--- MATERIAL FOR THIS EXERCISE Enclosed Below ---

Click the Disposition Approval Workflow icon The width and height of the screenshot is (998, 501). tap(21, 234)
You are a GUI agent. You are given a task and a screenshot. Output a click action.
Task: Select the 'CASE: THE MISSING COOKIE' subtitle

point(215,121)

--- End of Enclosed MATERIAL FOR THIS EXERCISE ---
--- MATERIAL FOR THIS EXERCISE Enclosed Below ---

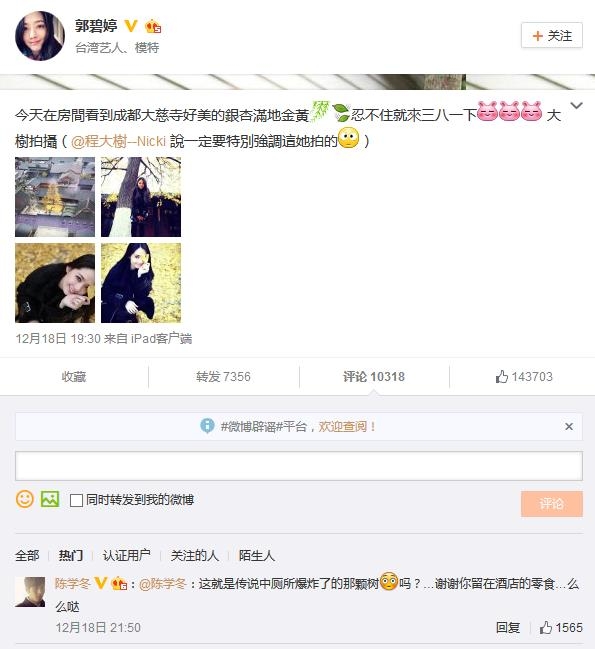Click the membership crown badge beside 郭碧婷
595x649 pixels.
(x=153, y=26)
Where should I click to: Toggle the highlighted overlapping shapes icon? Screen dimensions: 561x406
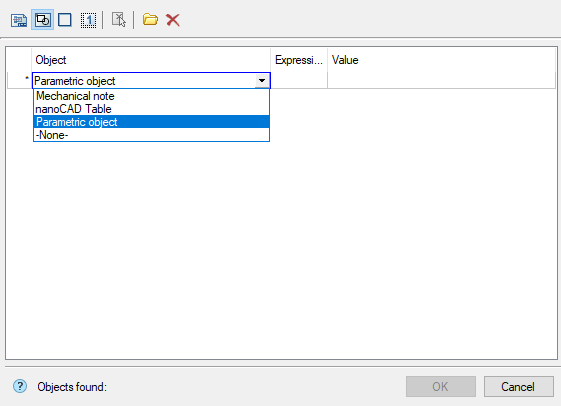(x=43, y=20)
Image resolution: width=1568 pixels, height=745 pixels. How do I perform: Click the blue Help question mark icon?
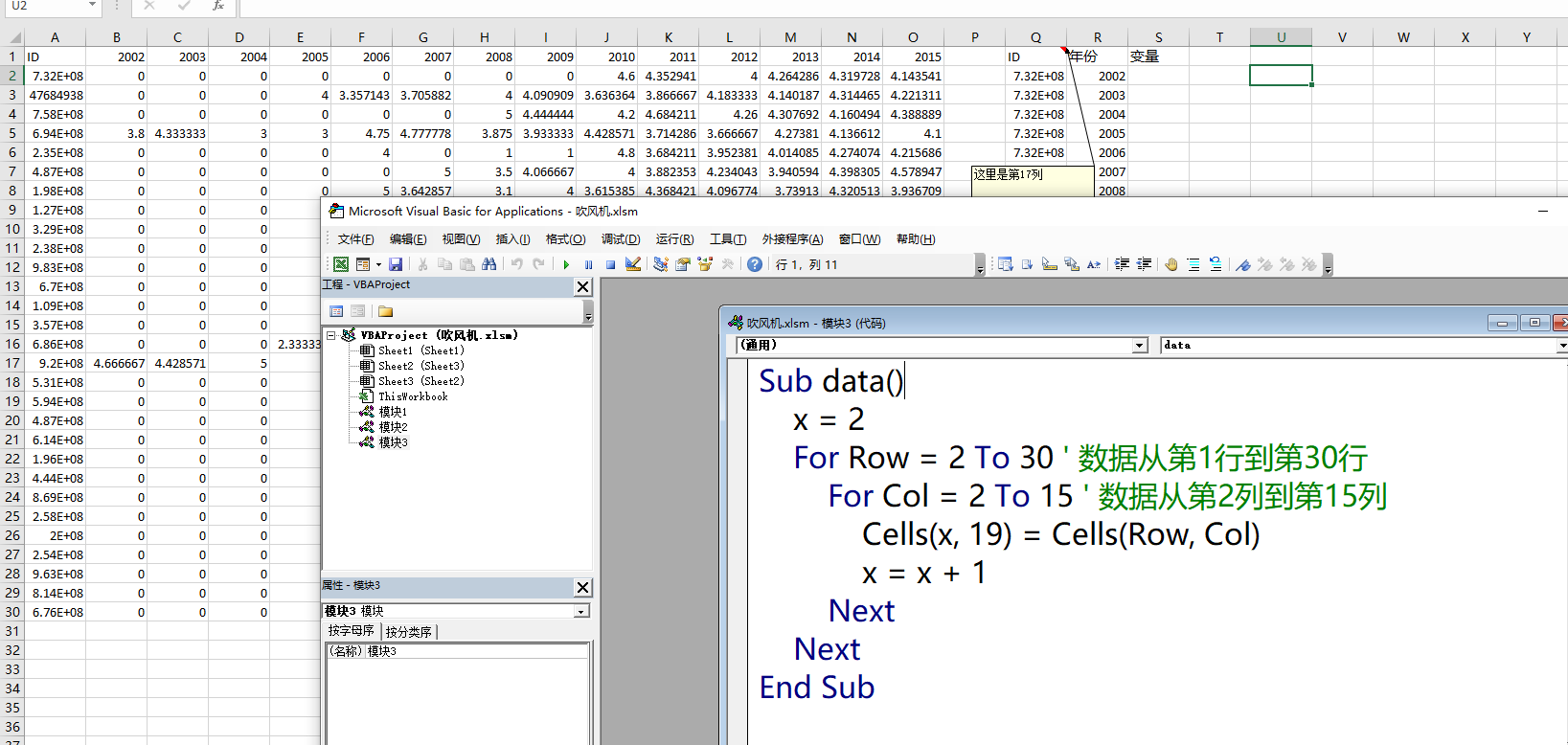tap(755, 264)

--- End of Enclosed MATERIAL FOR THIS EXERCISE ---

Whenever the word "screenshot" occurs in a line of the records, that line counts once; state the total alone.

PROBLEM SOLUTION –
2